The records =
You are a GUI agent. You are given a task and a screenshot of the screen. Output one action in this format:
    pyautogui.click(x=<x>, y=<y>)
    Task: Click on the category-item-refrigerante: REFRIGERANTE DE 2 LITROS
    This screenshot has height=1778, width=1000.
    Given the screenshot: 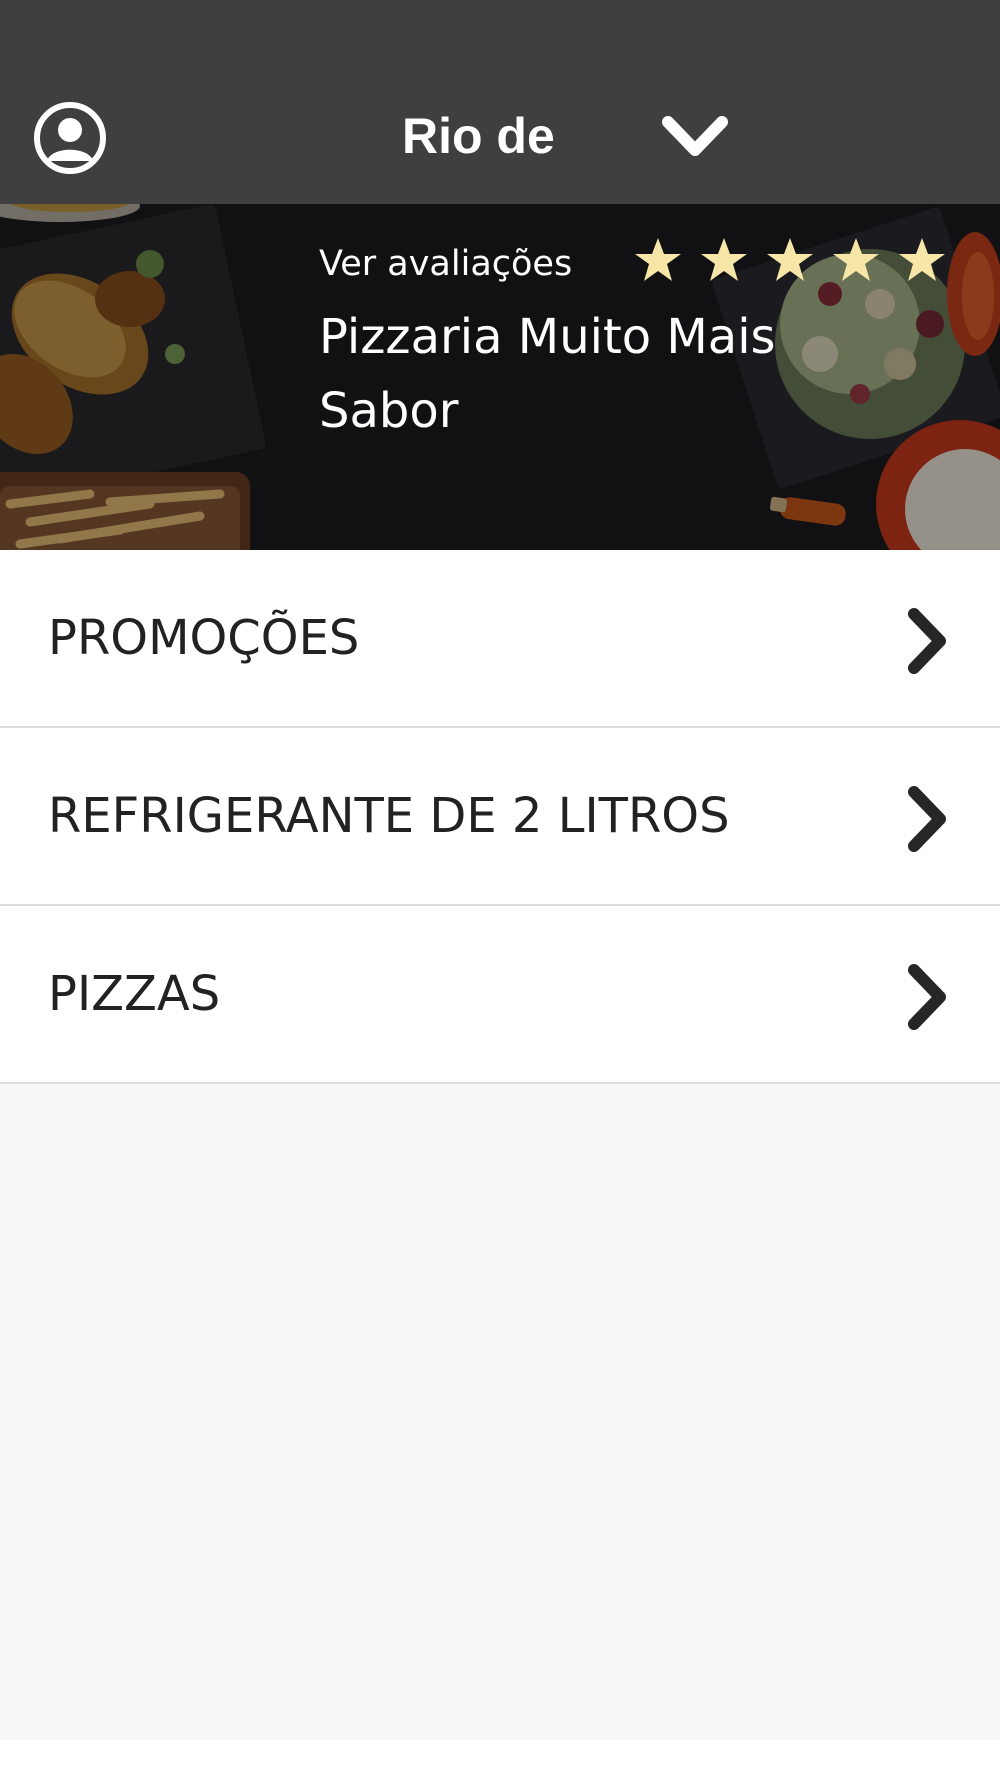 What is the action you would take?
    pyautogui.click(x=500, y=817)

To do = Pull out the lines from the start of the material through the line containing "This screenshot has", inclusive, and repeat them as they stand.

Task output =
You are a GUI agent. You are given a task and a screenshot of the screen. Output one action in this format:
    pyautogui.click(x=<x>, y=<y>)
    Task: Click on the category-item-refrigerante: REFRIGERANTE DE 2 LITROS
    This screenshot has height=1778, width=1000.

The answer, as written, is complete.